Plenty of people have lived in far worse conditions than the Germans and not handed their country over to a genocidal, totalitarian regime. The USSR under Stalin was wealthier than under Lenin, but more violent. Plenty of upper-middle class Muslims from rich countries joined ISIS. The idea that it is just 'bad conditions' alone that drive such behaviour is obviously nonsense.
Hence:
Once we have millennia of abstraction, human instincts no longer have any necessary connection to reality. You may "instinctually" hate Jews, simply because of what you have read other people say about them, which they made up because of what other people made up, that they made up because of what other people made up, and what they made up because of the Protocols of the Elders of Zion which was made up.
Trying to understand German anti-Semitism purely through the lens of "instinct" without recourse to ideology would not be meaningful. The key point is how ideology 'manipulates' human instincts that evolved to be focused on survival, not discerning objective truth via rational evaluation of evidence
Abstraction starts to separate experience from reality. So in a small group, it would be hard for me to judge Saul to be a bad person if they had always been kind to group members and diligent in group endeavours.
Fast forward to Germany in 1939.
Fritz, Hans and Herman know no Jewish people. They are all from the same town, went to the same school and are all upper-middle class.
It would be perfectly possible for them to hold these views:
Fritz thinks Jews were just as good as other Germans and finds it terrible they are being oppressed by fanatics.
Hans thinks Jews are infidels who killed Jesus and that unless they convert to Christianity, they cannot be true Germans. If they do convert though, they are as good as any other Christian German.
Herman thinks science has shown Jews to be genetically inferior and finds the idea they will pollute pure German blood to be sickening. He believes Jews can never be German and they must be removed from Germany once and for all before it's too late.
All of these ideas are purely abstract, have no connection to directly experienced reality and may even be objectively wrong.

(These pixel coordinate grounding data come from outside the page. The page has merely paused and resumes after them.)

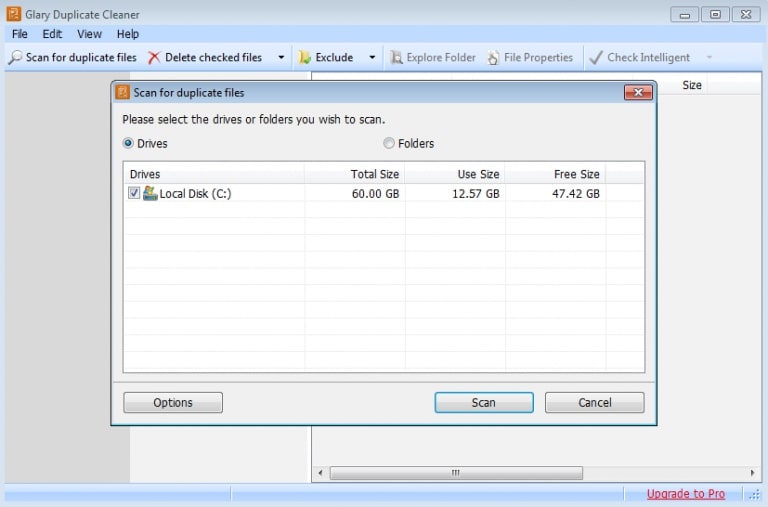Click the Glary Duplicate Cleaner title bar icon
The width and height of the screenshot is (768, 507).
[14, 14]

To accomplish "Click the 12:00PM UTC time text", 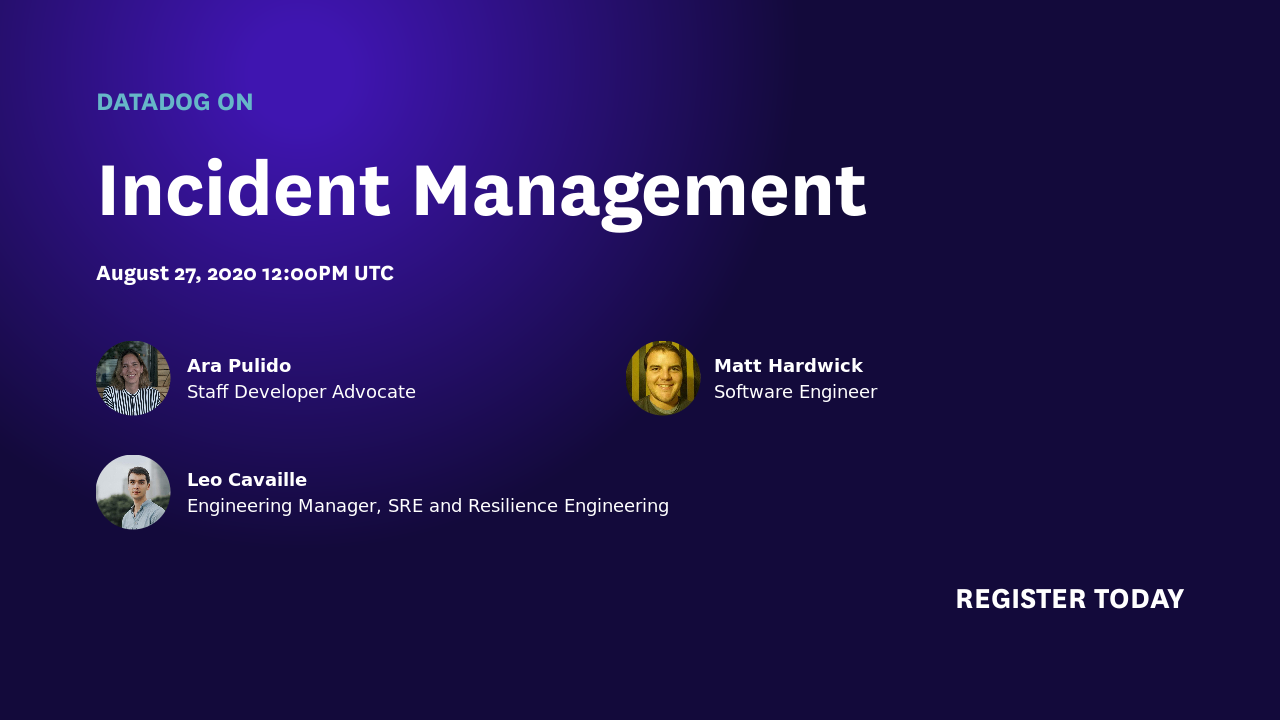I will [x=330, y=272].
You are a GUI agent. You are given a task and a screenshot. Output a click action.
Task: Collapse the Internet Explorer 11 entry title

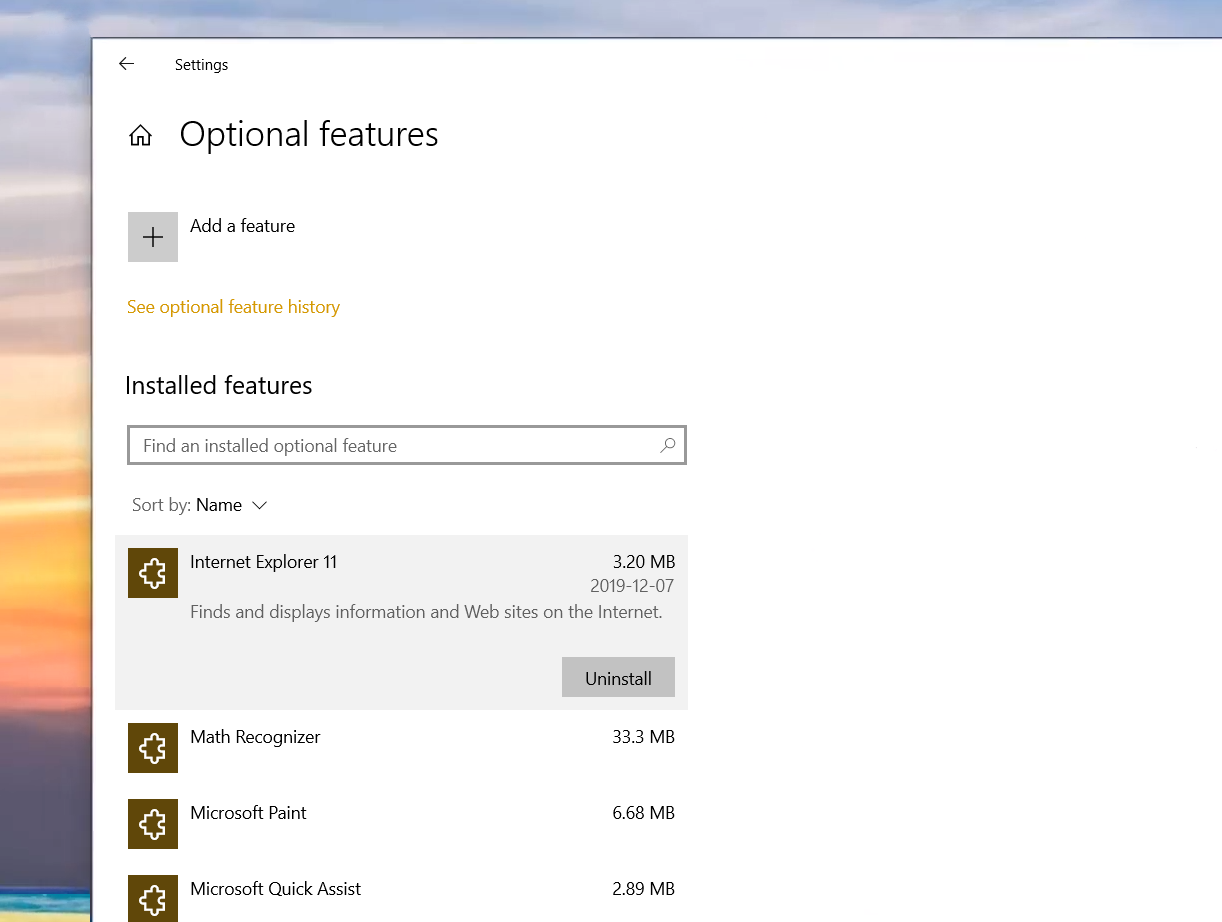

The hold different ideological views because of genetics, intelligence, upbringing and socialisation (family and friends), exposure to events, vicarious exposure to events (friends, media, etc.), exposure to abstract ideas (friends, books, media, educations, etc.), rational thought and argumentation, etc.
It is also perfectly possible that any one of them moves from their current beliefs, to adopt any one of the others.
You seem to be suggesting that it wouldn't matter which one of the ideologies they adopted, it wouldn't actually influence their behaviours in any way.